Failure was possible. And if I failed, what? There was no doubt, not the slightest doubt, that I would be abandoned to the effects of my failure. I would be encased here, lost here, shut up mindless inside this woody crypt for as long as it took Him to send another effectuator, a worthier deputy, to succeed where I had faltered, and at last to end this world.

And then? I would end with it, of course.

But now, now, what of now? Soon, in that theater in New York City, Night Fall would come to its expected end — the girl is innocent, it’s obvious — and Susan would rise, but what would happen to Andy Harbinger? There isn’t enough animation in him to get him on his feet and out of the theater, much less to take him through the complications of the rest of the evening. There would be confusion, then shock, then an ambulance. To the hospital Andy Harbinger’s apparently living corpus would be taken, and I had not bothered to be meticulous about that corpus. It doesn’t contain everything a human body would be expected to contain. Here and there, I did short circuits, took the easy way out. And now? Expose that body to emergency room staff? Confine myself to a severely abbreviated life span as a tree? Fail my God?
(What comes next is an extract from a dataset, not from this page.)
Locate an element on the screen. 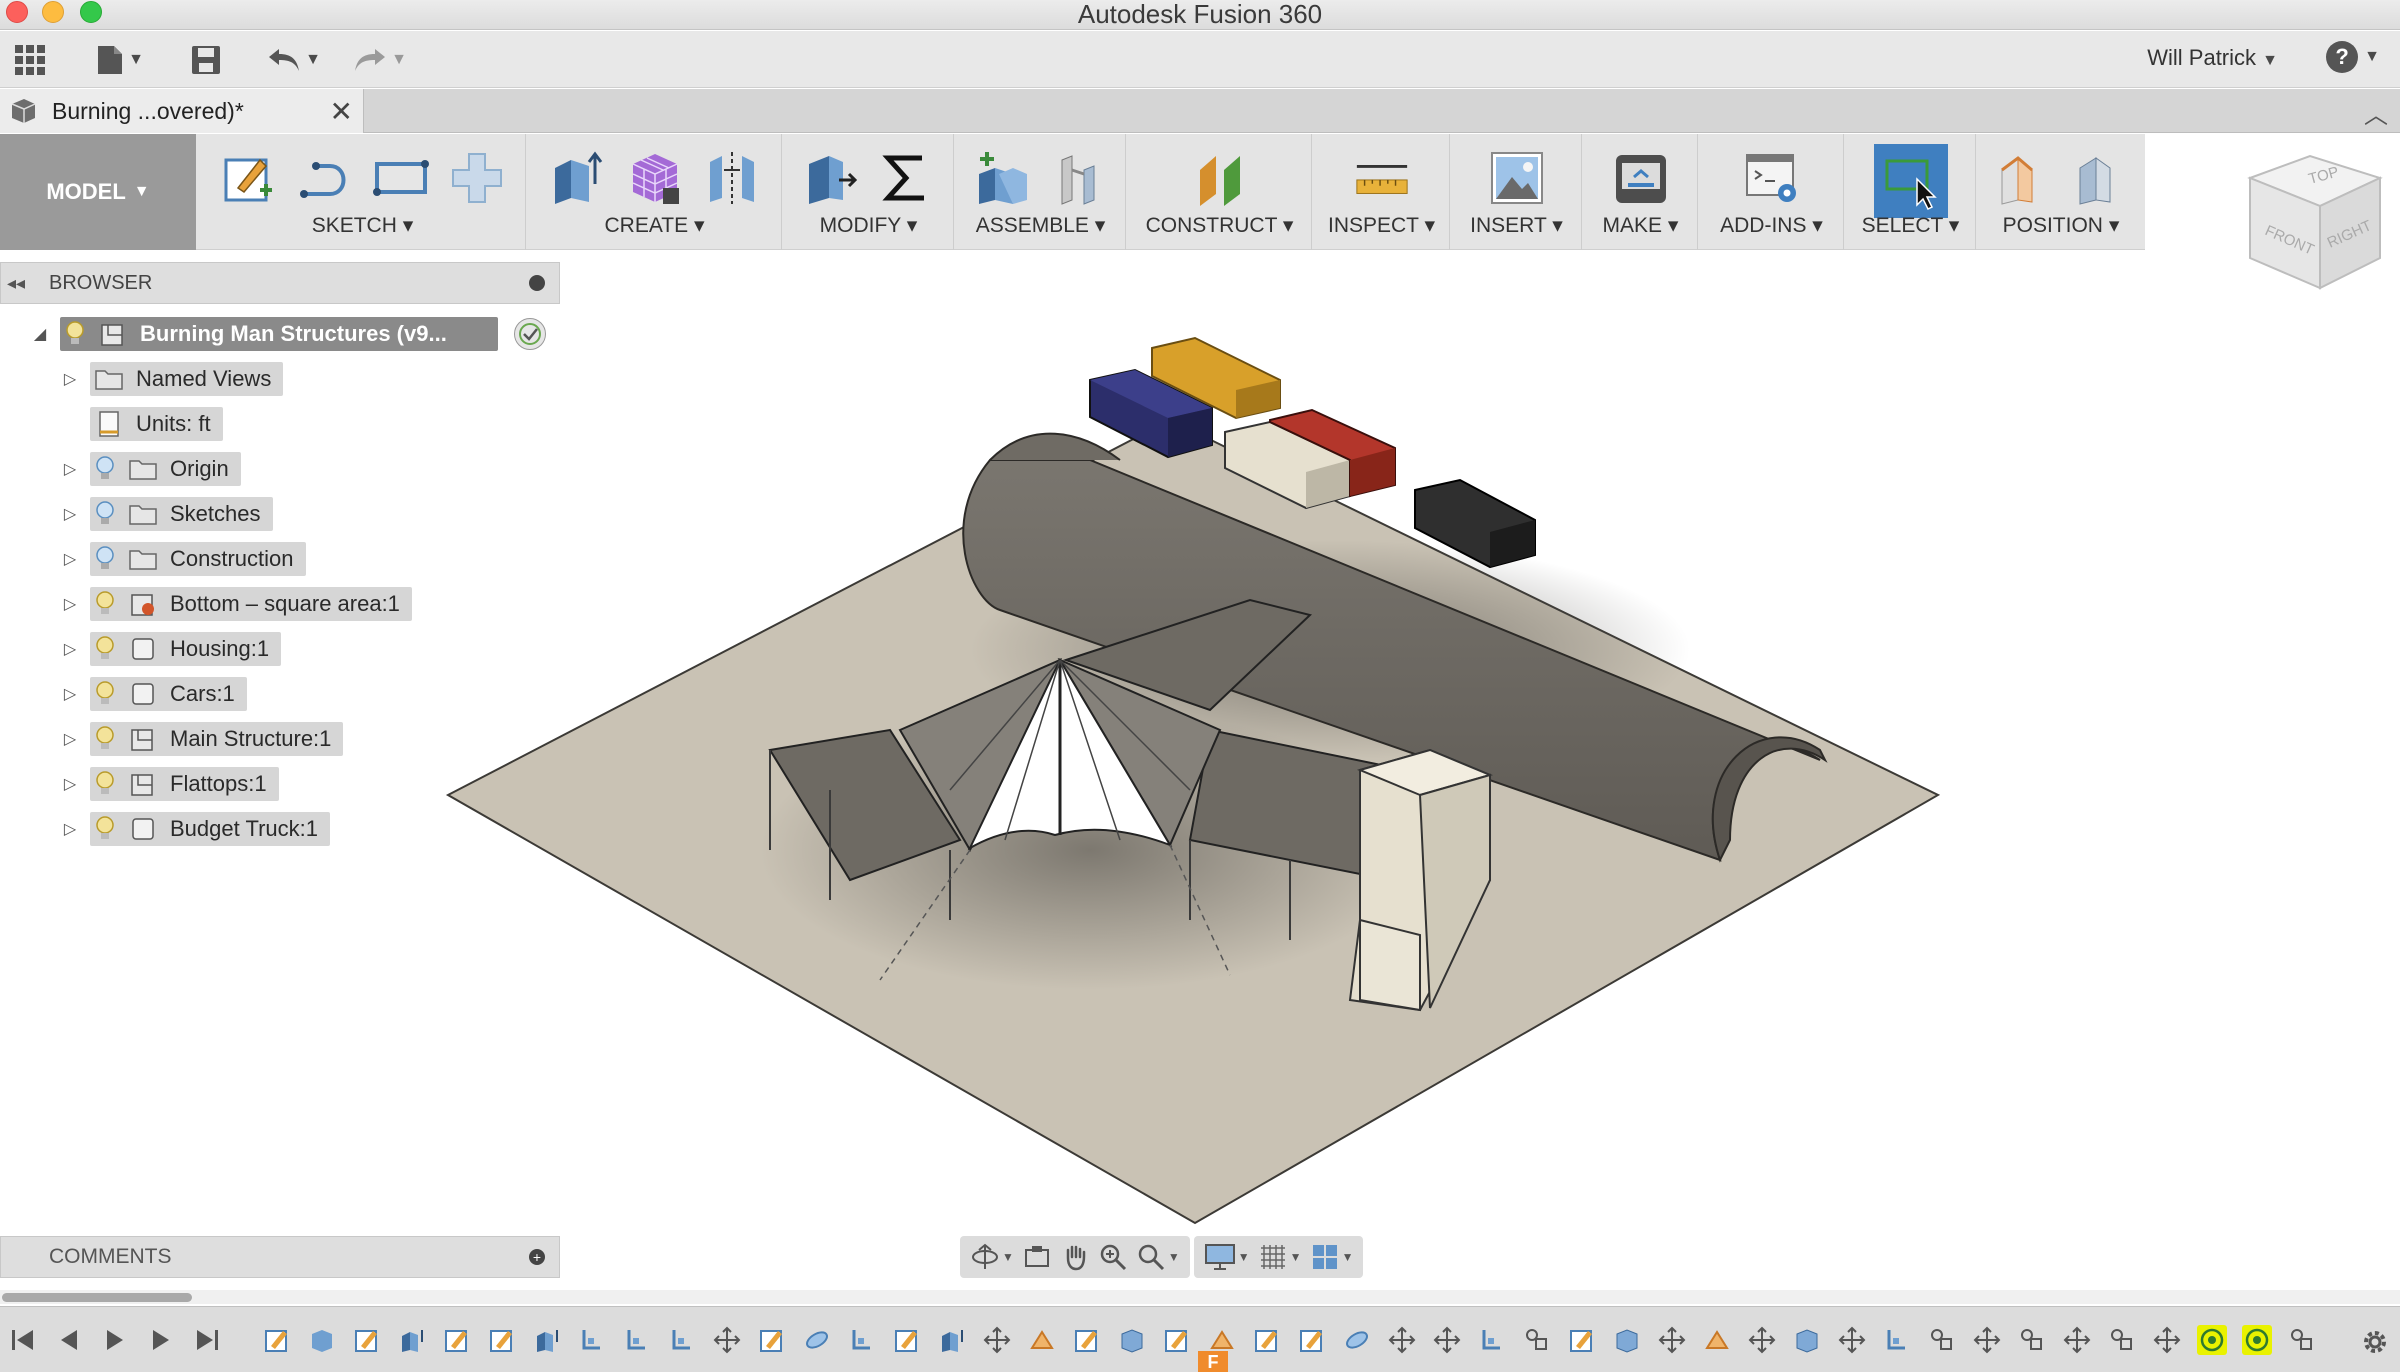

I still had teeth. I ground them as I forced this head to turn on its stiffening neck. Where was Rush? Where was Rush?

At the curb was parked Frank’s Toyota. Its exterior left-side mirror was angled so that I could just get a glimpse into it. Among other things reflected in that mirror was not Rush but a Buick parked on a driveway down the block, on the other side of the street. Narrowing my focus, peering through the Toyota’s exterior mirror into that Buick, into the interior rearview mirror of the Buick, my view included the plate-glass living room window of the house next door to the Auston house. The room behind that window was dark; the window was not a perfect mirror, but it would do, and in it was reflected the Toyota again. And from that angle, in the driver’s window of the Toyota, very dimly, very darkly, hunched low in shrubbery around the side of the Auston house, there was Rush! Gibbering with glee.